I would like to be able to save all the info into their respective strings (Jacob Mcgrath to $name, Male to $gender, Ireland to $country, etc)

Thanks in advance :)

Posted: Sun Mar 18, 2007 11:19 am
by John Cartwright
You have permission to extract this information I assume?

Code: Select all

preg_match_all('#<td[^>]>([a-Z]+:)</td><td[^>]>(*?)</td>#', $source);
This should get you started, although this should be a good excersice for you to fine tune the regex code.

Posted: Sun Mar 18, 2007 11:55 am
by feyd
[a-Z] will fail expression compilation as the characters are not in ascending order. Flipped around to [A-z] includes characters probably not intended.

Code: Select all

#<td[^>]*>([a-z-]+:)</td><td[^>]*>(.*?)</td>#i
Will probably suffice for the provided snippets.

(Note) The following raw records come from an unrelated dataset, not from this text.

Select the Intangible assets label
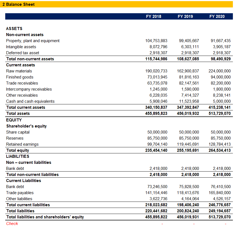Viewport: 234px width, 228px height. coord(21,47)
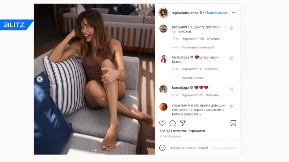Like yaliliya89's comment
Viewport: 289px width, 162px height.
coord(232,28)
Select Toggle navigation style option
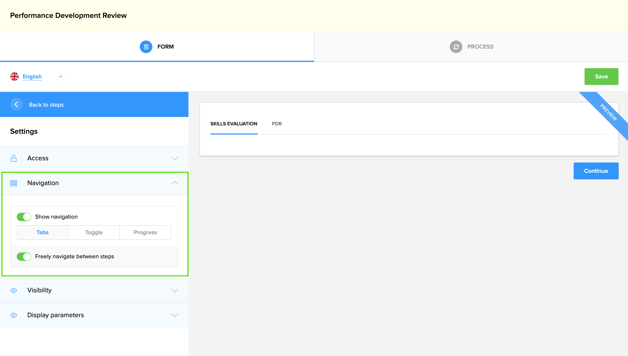Screen dimensions: 628x356 [x=94, y=232]
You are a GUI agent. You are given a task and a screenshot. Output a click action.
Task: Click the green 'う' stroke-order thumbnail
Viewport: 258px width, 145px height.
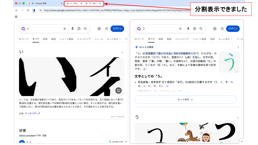[229, 62]
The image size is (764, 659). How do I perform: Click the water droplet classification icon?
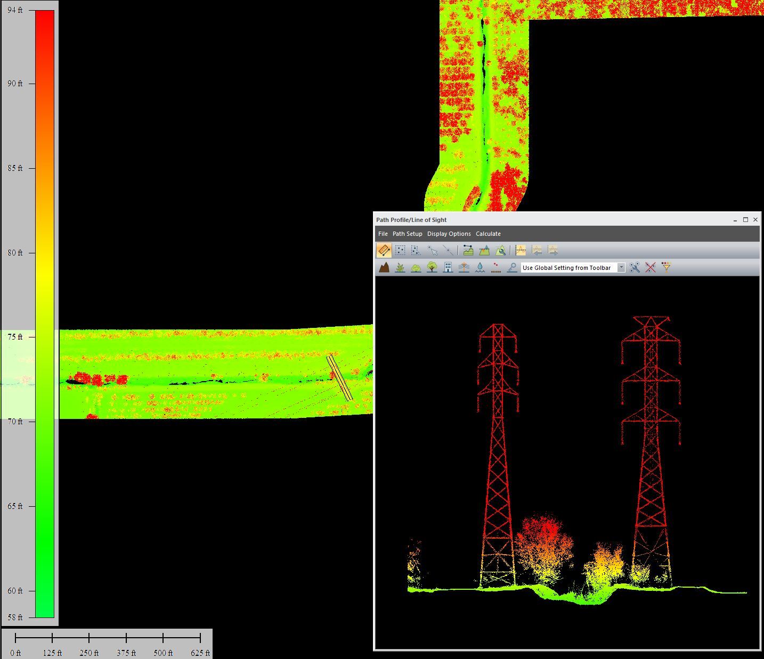click(479, 267)
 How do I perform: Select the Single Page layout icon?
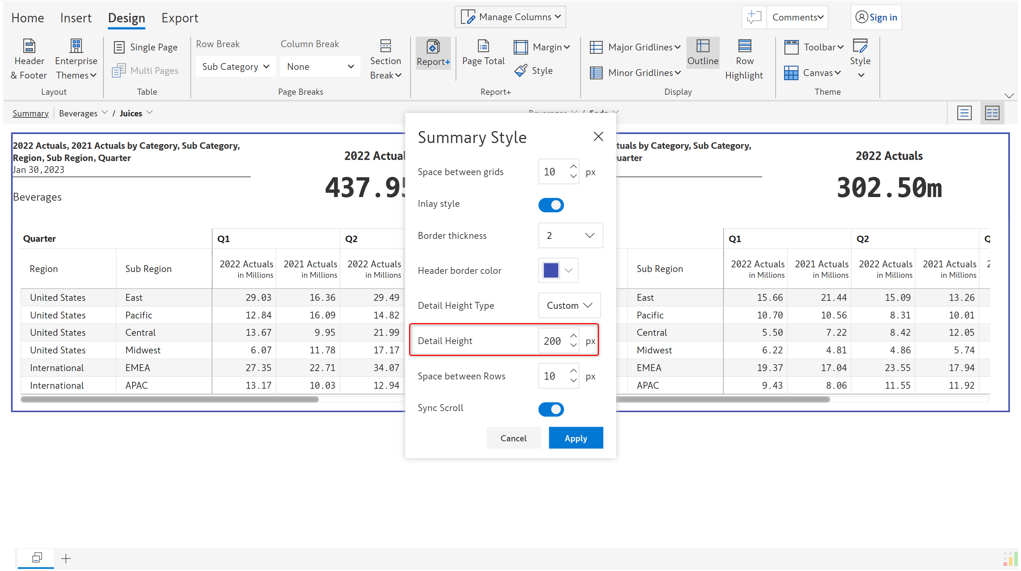(x=119, y=47)
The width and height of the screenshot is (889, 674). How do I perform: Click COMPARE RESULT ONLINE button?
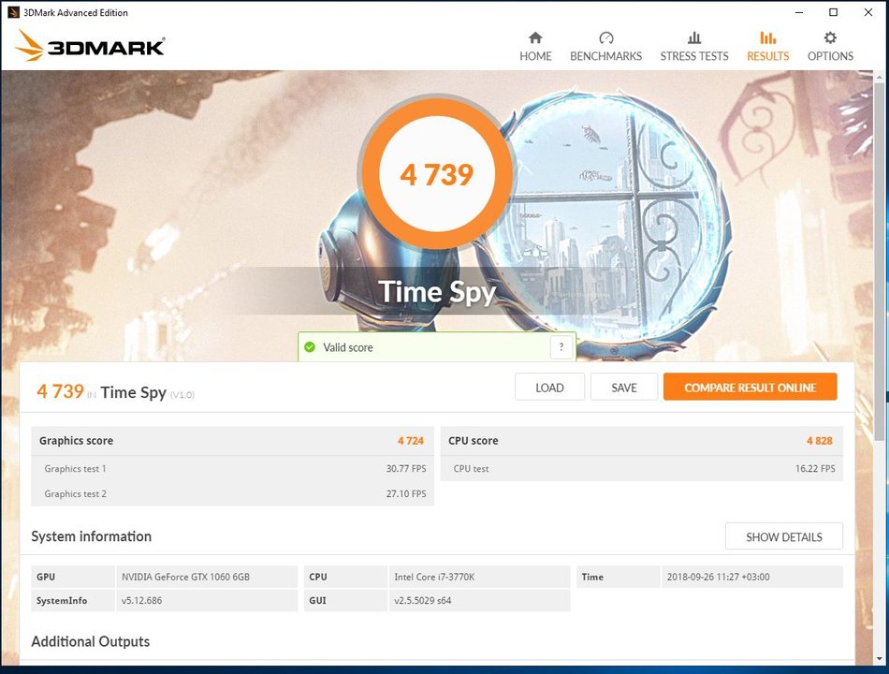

Note, if there's a table inside the second cell, the regex will not match the entire table (unless it does not contain cells.)

Posted: Sun Mar 18, 2007 11:56 am
by John Cartwright
Nice one feyd, but I was hoping the OP could figure it out 8) Alls well ends well.

Posted: Mon Mar 19, 2007 6:11 am
by leyen
Hi Jcart and feyd, thanks for your help :D!! And yeah I have permission to extract the data.

I've tried the function preg_match, but all it does is return the entire pattern I'm searching for... so it returns the entire

Code: Select all

<td width=20%>Name:</td><td>Jacob McGrath</td>
Whereas I'm only looking for something to return "Jacob McGrath". I've tried to see if I can manipulate preg_match to return just the name, but I can't seem to do it.

Any pointers will be much appreciated :D! Thanks.

Posted: Mon Mar 19, 2007 9:45 am
by feyd
Did you use one of the above patterns? They will both return a three element array for each match.